» ТЕКСТ ДЛЯ РАЗБОРА
★ ★ ★ ★

(Александр Чанцев. Желтый Ангус)
Опубликовано в журнале Октябрь, номер 4, 2018
АЛЕКСАНДР ЧАНЦЕВ.
ЖЕЛТЫЙ АНГУС: СБОРНИК РАССКАЗОВ. – М.: ARSISBOOKS, 2018.
…Так, но кто же все-таки
такой желтый Ангус и какое отношение он имеет ко всему,
что здесь происходит? Даст ли нам знание об этом ключ к пониманию книги как события?
Многознающая «Википедия» готова
предложить нам множество вариантов. Ангус, говорит она,
– это, например, одна из областей Шотландии. Кроме того, такое имя носили несколько
правителей королевства Островов (было такое гэльско-норвежское
государство на Гебридских островах и западном побережье Шотландии в Средние века):
Ангус – король Островов и Гарморана
(1164–1210), Ангус Мор – король Островов и Кинтайра (1250-е–1295), Ангус Ог – правитель Островов (1299–1318); граф Ангус – шотландский дворянский титул. Но кроме того, это кинофильм производства США; порода
домашних быков; город в Канаде; коммуна во Франции (департамент Атлантические Пиренеи);
тауншип в округе Полк (Миннесота, США), бог любви в ирландской
мифологии… стоп. (Я бы, конечно, предпочла бога любви в ни разу
не упоминаемой Александром Чанцевым ирландской мифологии;
можно даже обоснования найти, но не будем торопиться.) И что же все это нам дает?

★ ★ ★ ★

» ПРИВЕДЁННЫЕ ДАННЫЕ

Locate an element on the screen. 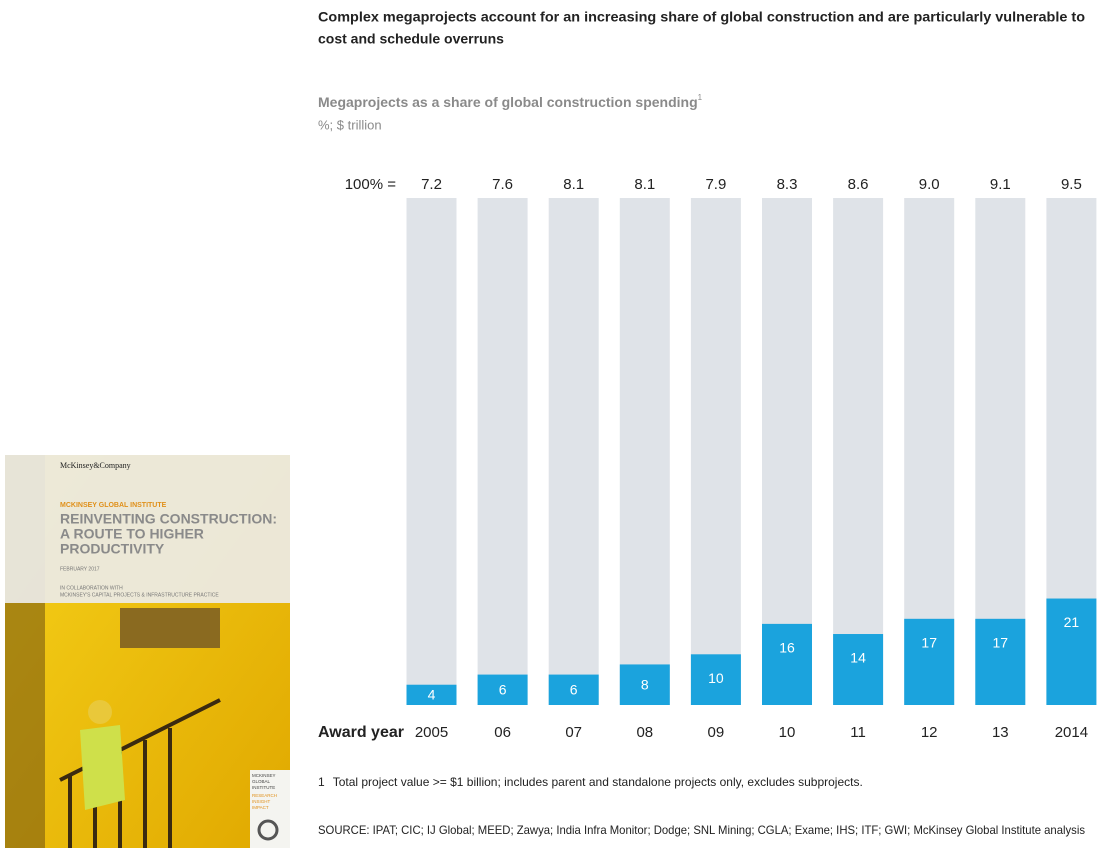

★ ★ ★ ★

» ПИСЬМЕННОЕ ЗАДАНИЕ A
Повторите слово в слово отрывок из текста для разбора: начните со слов «ЖЕЛТЫЙ АНГУС: СБОРНИК» и остановитесь после слов «книги как события?».
» ПИСЬМЕННОЕ ЗАДАНИЕ B
Проверьте по тексту для разбора три утверждения: (i) текст напечатан в журнале «Октябрь» в 2018 году; (ii) Ангус Ог правил Островами с 1164 по 1210 год; (iii) Александр Чанцев часто упоминает ирландскую мифологию. На каждое ответьте «да» или «нет» и приведите дословно решающие слова текста.
Опирайтесь только на текст для разбора.

» РЕШЕНИЕ ЗАДАНИЯ A
ЖЕЛТЫЙ АНГУС: СБОРНИК РАССКАЗОВ. – М.: ARSISBOOKS, 2018.
…Так, но кто же все-таки
такой желтый Ангус и какое отношение он имеет ко всему,
что здесь происходит? Даст ли нам знание об этом ключ к пониманию книги как события?

» РЕШЕНИЕ ЗАДАНИЯ B
(i) Да: «Опубликовано в журнале Октябрь, номер 4, 2018».
(ii) Нет: «Ангус Ог – правитель Островов (1299–1318)».
(iii) Нет: «ни разу не упоминаемой Александром Чанцевым ирландской мифологии».